The Historical Weaves of Zari

The Historical Weaves of Zari

Walking down the lanes of the past, it was the year 1903. To celebrate the wedding and Coronation of King Edward VII and Queen Alexandra at the second Delhi Durbar, Lady Curzon’s wore the famous Peacock dress. The gown was assembled from the pannels of chiffon with the embroidery and embellishment of gold and silver threads done by the karigars of Delhi and Agra. The peacock dress is preserved, together with the Logsdail portrait, at Kedleston Hall.

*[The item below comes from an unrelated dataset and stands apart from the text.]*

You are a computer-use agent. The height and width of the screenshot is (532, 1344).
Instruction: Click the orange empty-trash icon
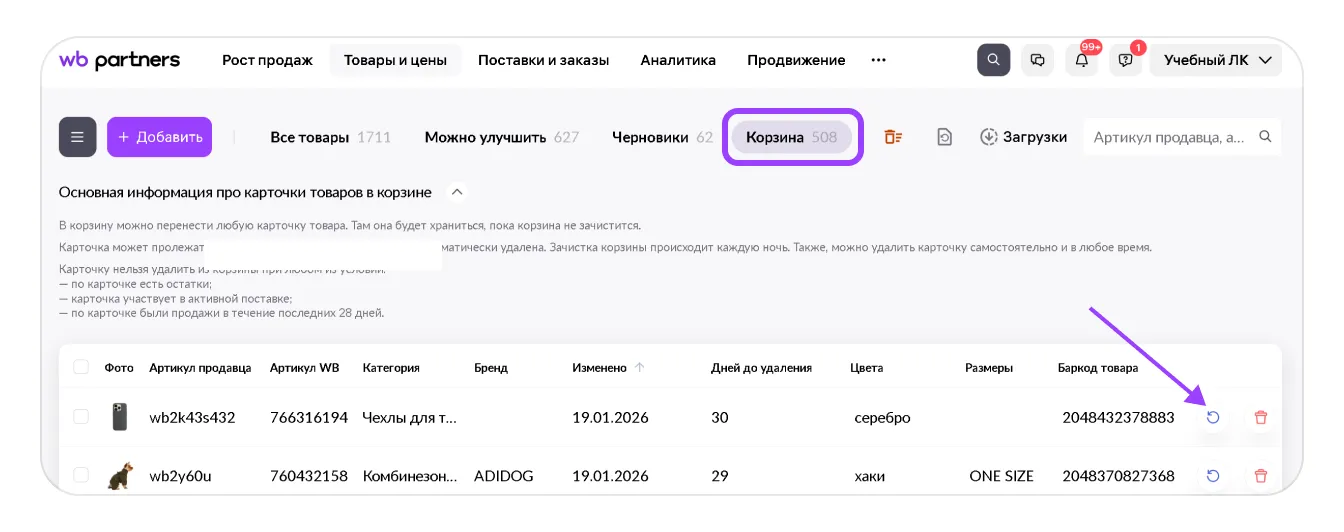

From that time the zari was glorifying the pride of India’s hand-weaving legacy. The method of using precious metals like gold and silver was been practiced in the land for centuries. Zari threads are used for weaving as well as embroidery. The dull zari thread is named Kora while the shiner one is known as chikna. The embroidery work done by these zari threads is so precise and beautiful that it enriches the look and feel of the fabric. Giving it an opulent, modish, and royal feel.

 

Nowadays the zari embroidery has been revolutionized by metallic threads, which have replaced the traditional silver and gold threads. These metallic threads are usually prepared by wrapping metallic yarn on basic cotton threads. The metallic thread embroidery leaves the fabric with a uniform, stable, and even design. Also, it doesn’t rust as the traditional gold and silver threads.

 

The primary colors used in zari embroidery are gold and silver. Though now it has modernized to opt for many hues from the palette. They are now available in many colors apart from the basic ones and still, give the same royal touch. This modern outlook of metallic thread work is making it economically available for everyone. Zari work is usually done in Lucknow, Bhopal, Hyderabad, Delhi, Agra, Kashmir, Mumbai, Ajmer, and Chennai.

 

Mughal Imprints

Zari prose has engraved in the past of India through the routes of royalty. Most of the kings and queens have their royal clothing being adore by the luxurious touch of gold and silver threads. Zari was introduced in India by Persian migrants around 1700-1100. The art saws its peak in the kingdom of Akbar. When Aurangzeb took the powers, the craft decline due to the economic conditions and lack of raw materials.  After independence, the government took major steps and actions to promote the craft of Zari embroidery.

 



The Making

Zari threads or Metallic Zari threads are made by twisting flattened metallic strip. The strip ideally can be of silver, gold, or just basic metal. Then these zari are wrapped around the base yarn made usually of silk. After that, the luster of the thread is increased by passing it through a brightener. Then these modish zari threads are used for weaving or for intricate embroidery work.



Zari Embroidery

There are many forms of Zari embroidery. The most famous ones are:



1- Zardozi: In this particular process the zari work uses beads, gota , sequence, and pearls along with the embroidery. It is usually done on the base of velvet, silk, or satin


2-Mukaish, Kamdani, or Badla- Essentially a metalwork technique done on clothing material using “baadla taar”- a flattened metallic wire which is pierced through the fabric using a needle. The movement of the threaded needle is guided by a variety of stitches to form beautiful designs and patterns.



Zari Weaving

Zari weaved fabrics are usually done to prepare a royal range of sarees. The handloom weaving is done with a lot of patience, creativity, and details.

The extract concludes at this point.